Work request
Having located "Gutter Cleaning (78, 1739)" in the listing below, write out its line and every following line exactly, last line included, without the pictures.

Information given
★ ★ ★ ★ ★ ★ ★
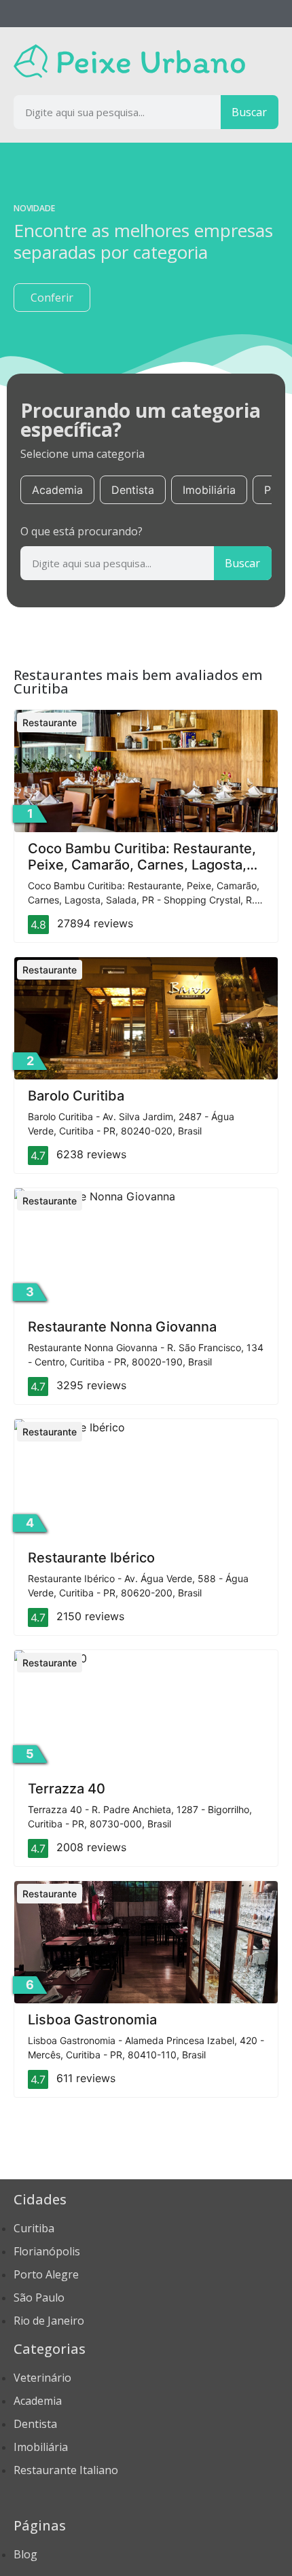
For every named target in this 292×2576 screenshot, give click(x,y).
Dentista (132, 490)
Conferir (52, 297)
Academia (57, 490)
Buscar (249, 112)
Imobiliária (209, 490)
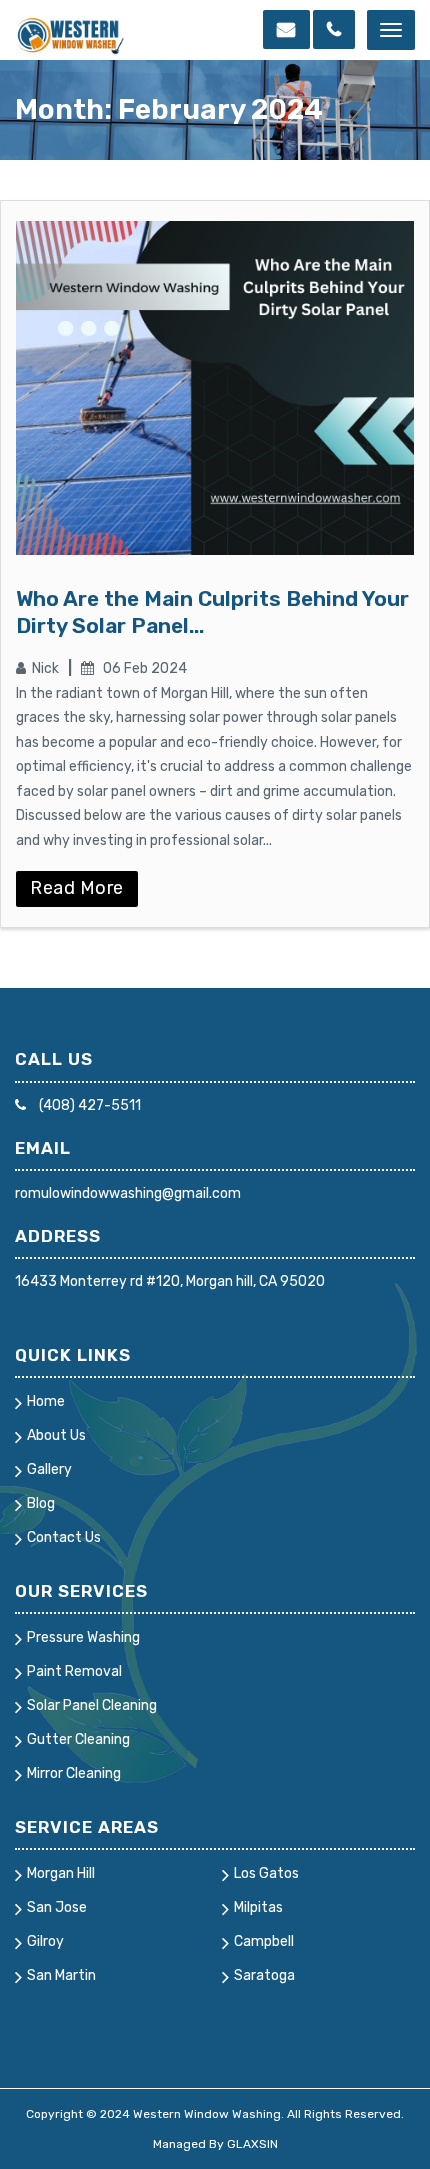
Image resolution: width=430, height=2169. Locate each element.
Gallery (49, 1469)
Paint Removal (74, 1671)
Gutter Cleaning (78, 1739)
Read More (77, 888)
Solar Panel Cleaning (92, 1705)
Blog (41, 1503)
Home (46, 1401)
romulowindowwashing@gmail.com (128, 1193)
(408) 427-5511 (88, 1105)
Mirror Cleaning (74, 1773)
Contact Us (64, 1537)
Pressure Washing (83, 1637)
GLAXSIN (252, 2144)
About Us (56, 1435)
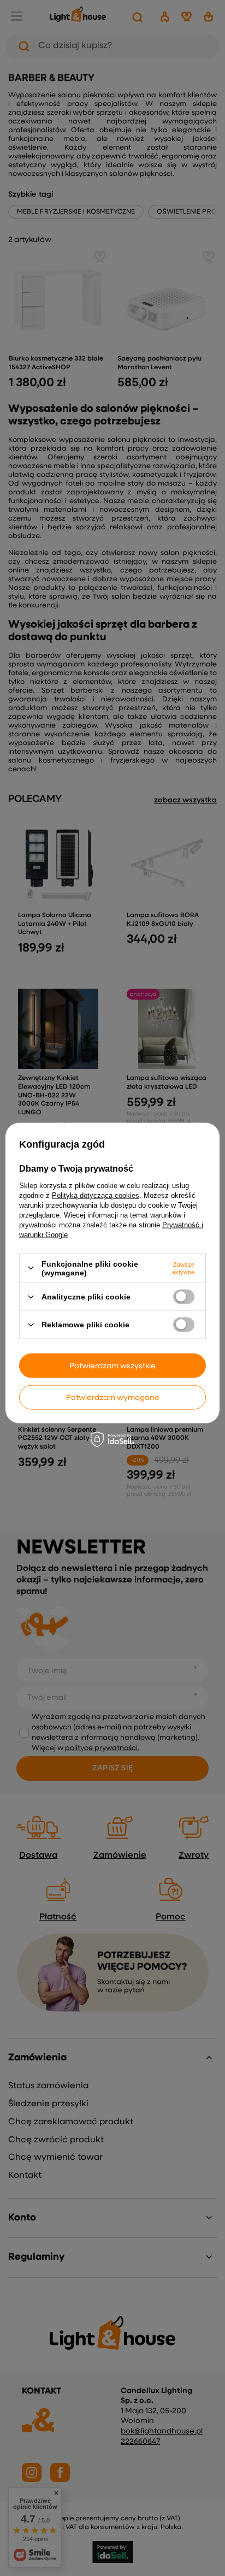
★ ★ ★ ★ ★ ★ ★
Result below
Gutter Cleaning (78, 1739)
Read More (77, 888)
Solar Panel Cleaning (92, 1705)
Blog (41, 1503)
Home (46, 1401)
romulowindowwashing@gmail.com (128, 1193)
(408) 427-5511 (88, 1105)
Mirror Cleaning (74, 1773)
Contact Us (64, 1537)
Pressure Washing (83, 1637)
GLAXSIN (252, 2144)
About Us (56, 1435)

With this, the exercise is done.